Ayad Akhtar on Why Literature Isn’t Just a ‘Bleeding-Heart Liberal’ Preoccupation
This Week on The Literary Life Podcast
On this episode of The Literary Life, novelist and playwright Ayad Akhtar talks with Mitchell Kaplan about pursuing poetic truth in his new novel, Homeland Elegies; his forthcoming role as president of PEN America; and what happened to the American psyche that resulted in the election of Donald Trump.
From the episode:
Ayad Akhtar: The things that really excite me the most are the drive to have the organization have an increasingly national presence, for writers across the great heartland of America to also have involvement with PEN, not just that you’re on the coast or that you’re in New York City. And then to continue to make the case, which feels like it’s getting harder and harder, that reading really matters, that deep reading matters, that literature is committed to values that make our public discourse more valuable, whether it’s the ability to brook contradiction or the ability to have emotionally valent responses to things.

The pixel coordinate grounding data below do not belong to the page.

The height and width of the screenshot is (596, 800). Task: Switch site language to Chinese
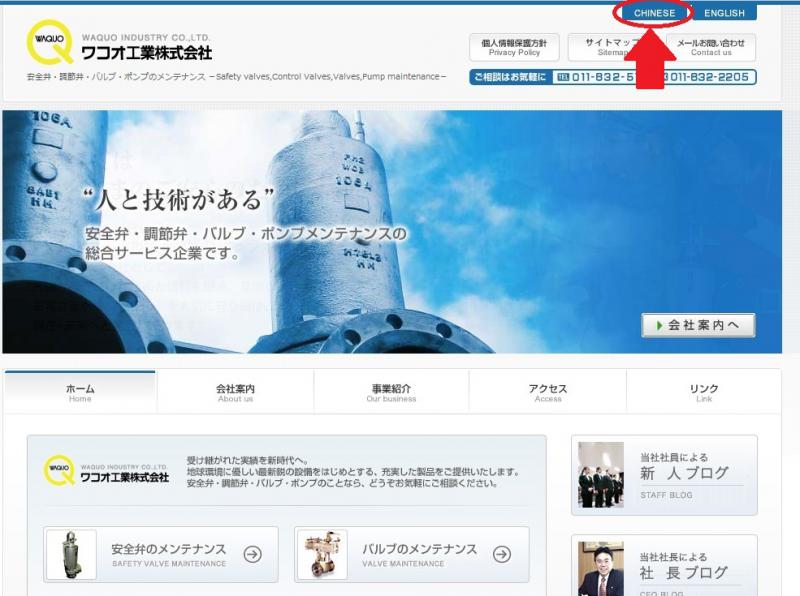tap(654, 13)
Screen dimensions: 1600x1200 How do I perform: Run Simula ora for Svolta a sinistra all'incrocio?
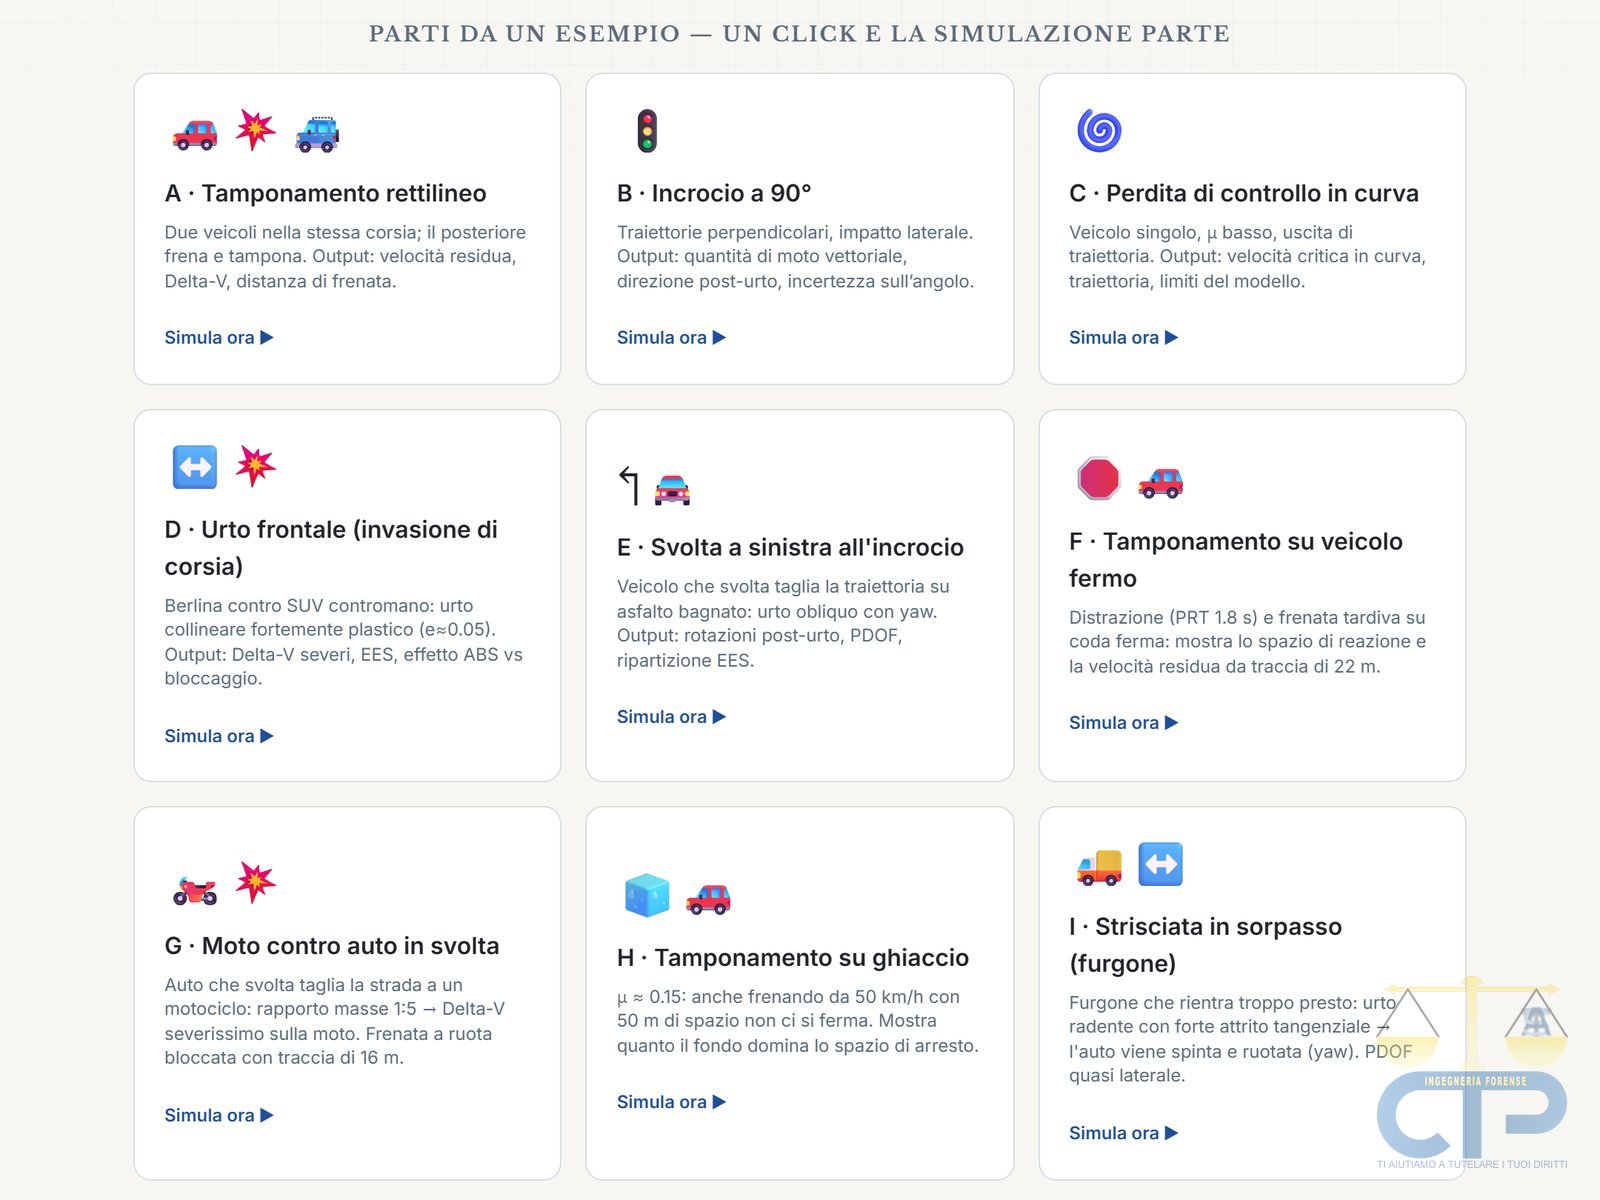click(x=671, y=717)
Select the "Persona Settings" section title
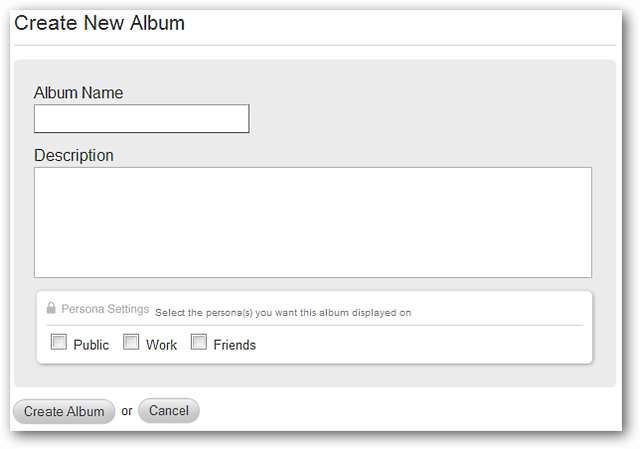The height and width of the screenshot is (449, 640). tap(105, 310)
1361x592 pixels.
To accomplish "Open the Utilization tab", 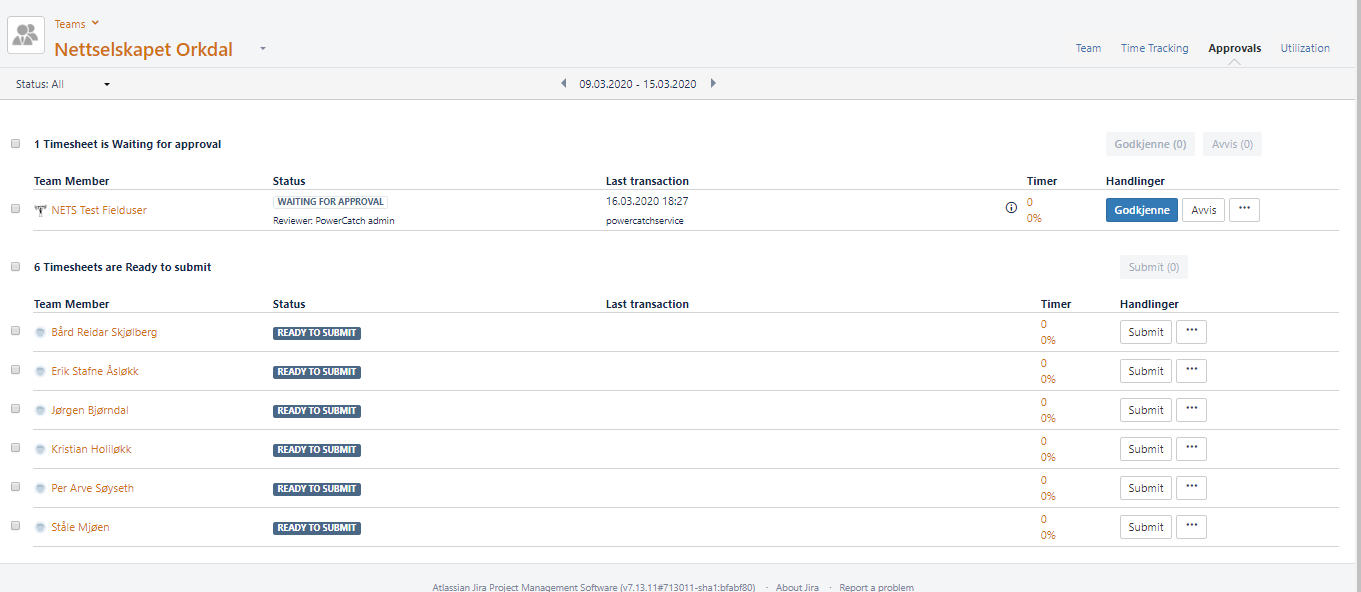I will coord(1305,48).
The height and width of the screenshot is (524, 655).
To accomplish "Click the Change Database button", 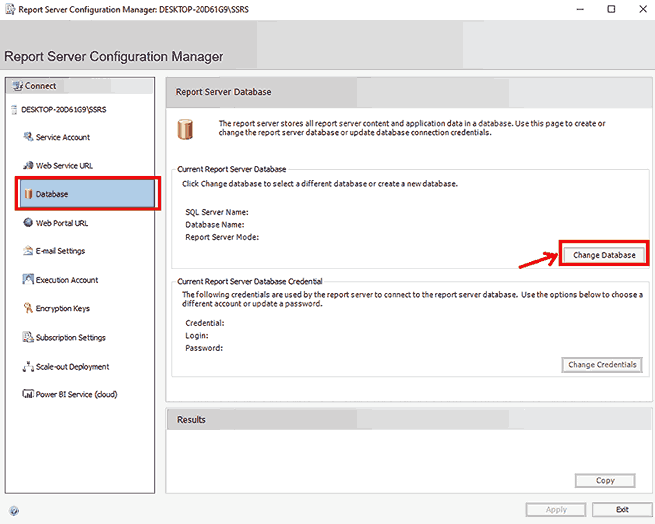I will 604,255.
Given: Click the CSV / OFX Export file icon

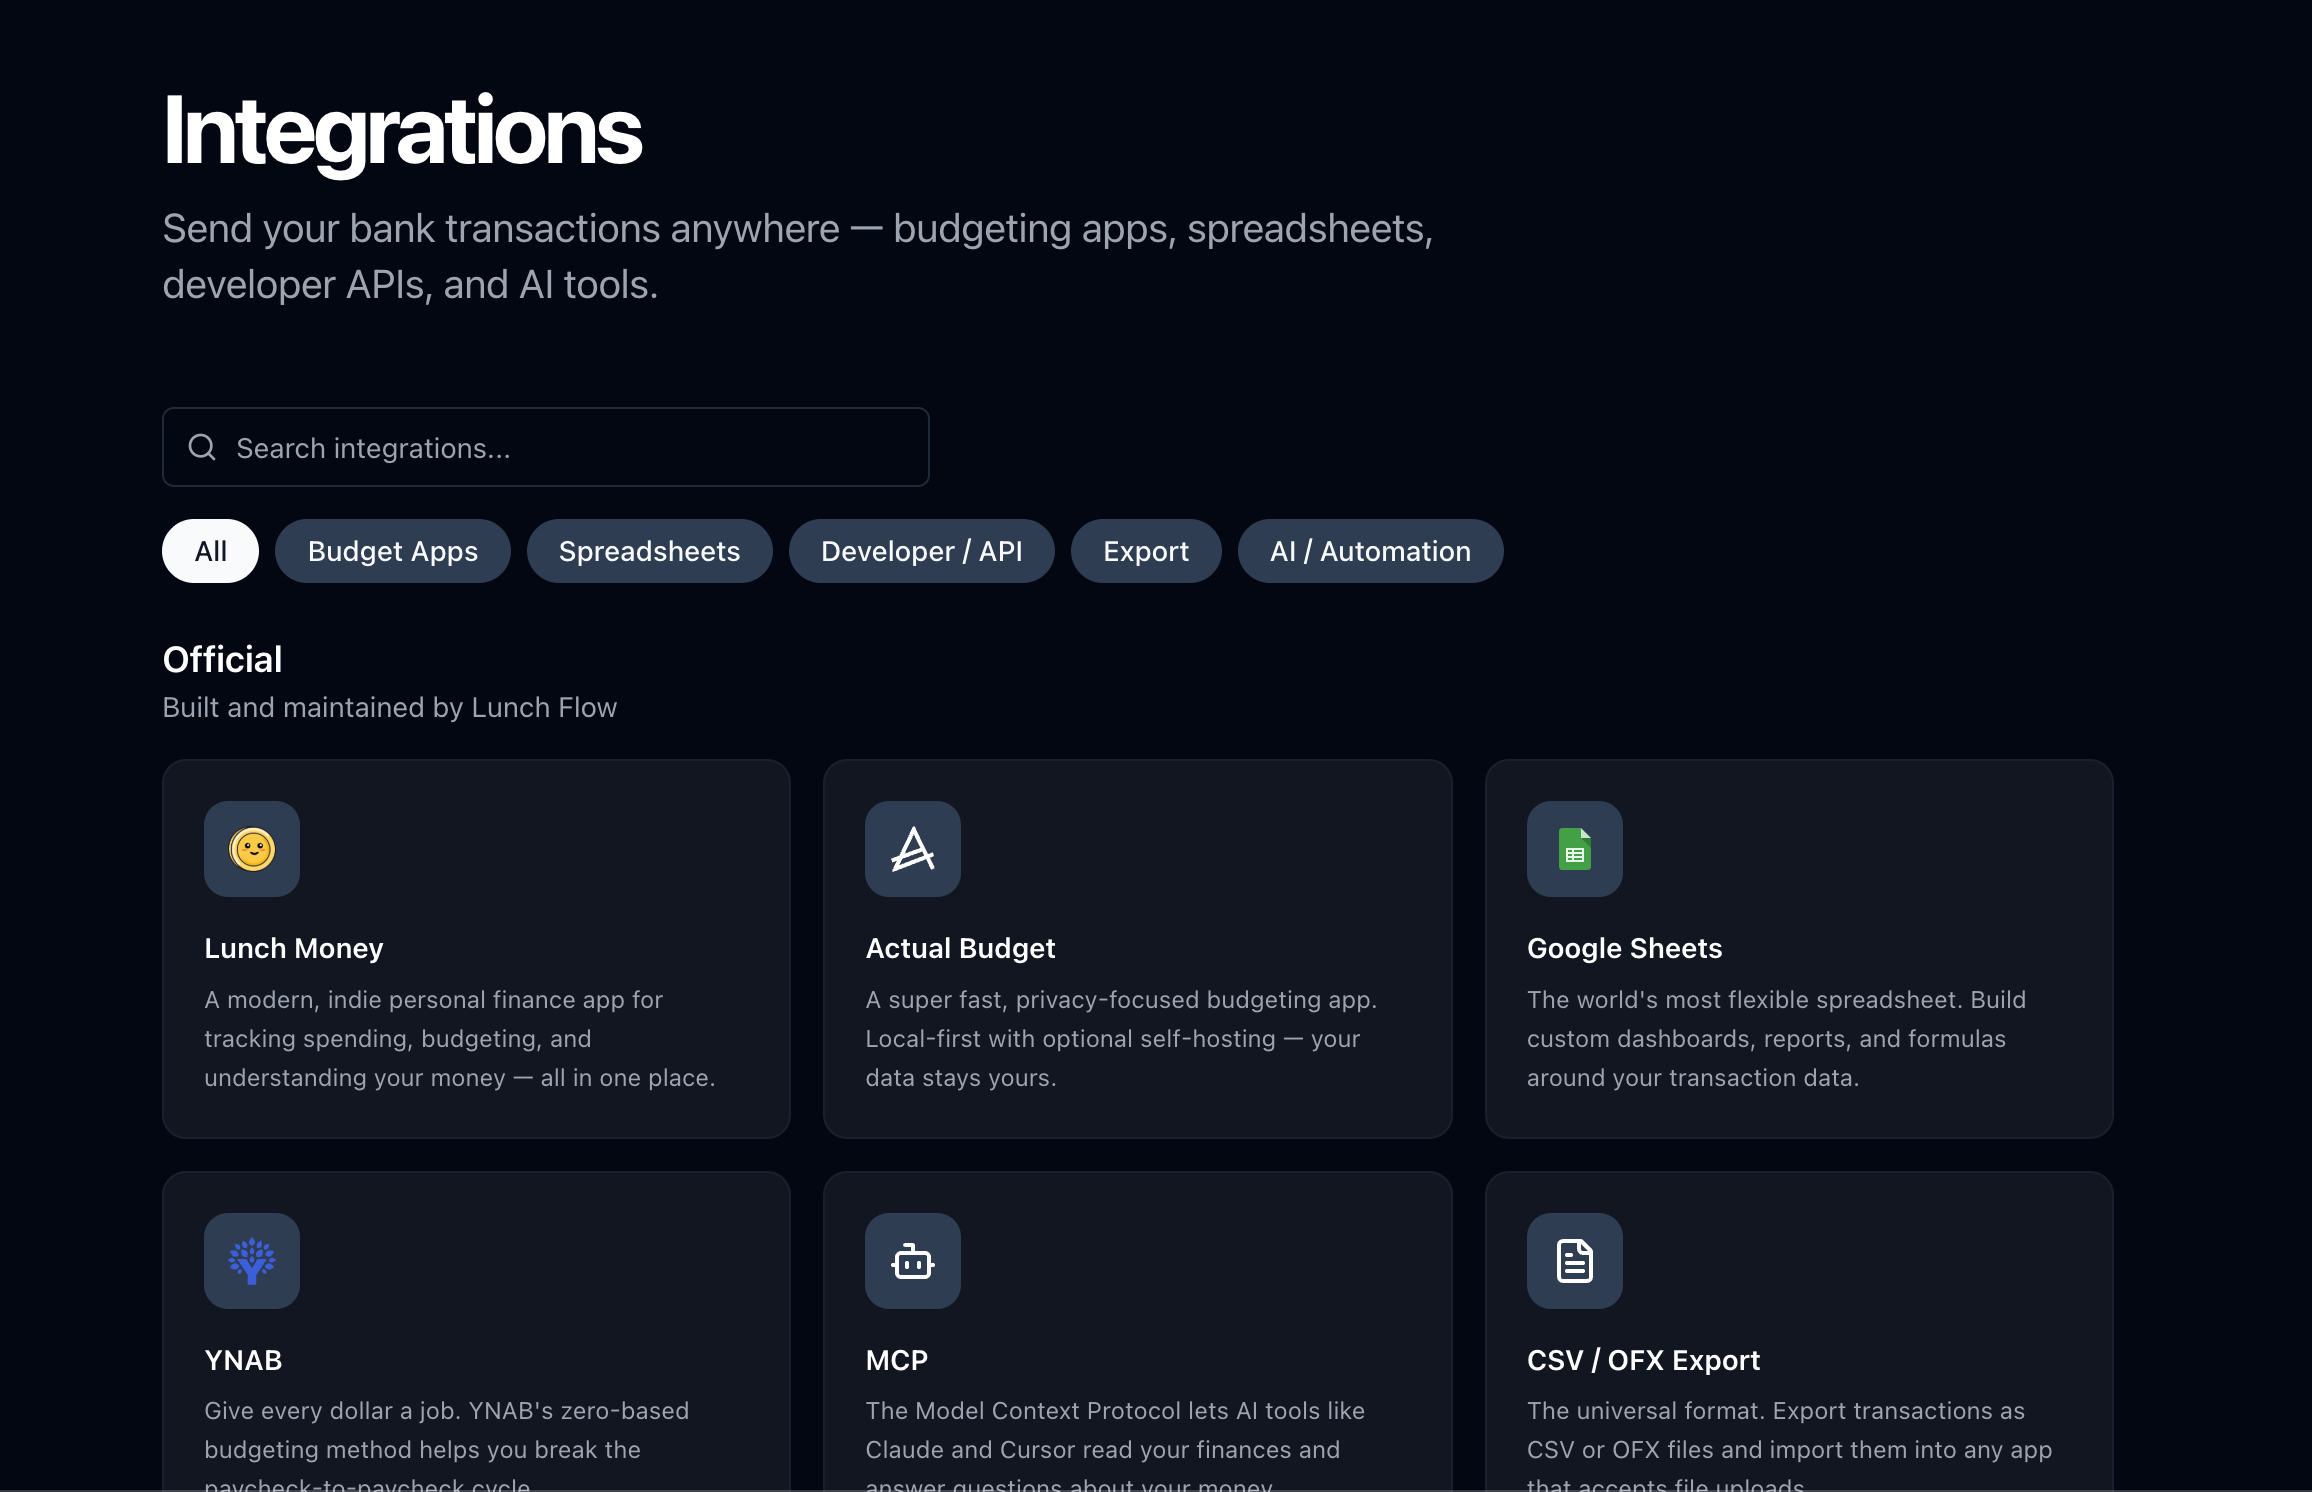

Literature is that par excellence, and I just feel more and more the importance of literature, both in the educational process, the collapse of colleges and liberal arts. The teaching of literature to me is a real crisis for us, not just as writers but as a society. Making the case that literature really does matter, not as a well-intentioned, bleeding-heart liberal kind of preoccupation for folks who have enough time for it, but that it really matters, that it matters to understand how to situate yourself in your life with others and in the world.
Ayad Akhtar is a novelist and playwright. His work has been published and performed in over two dozen languages. He is the winner of the Pulitzer Prize for Drama and an Award in Literature from the American Academy of Arts and Letters.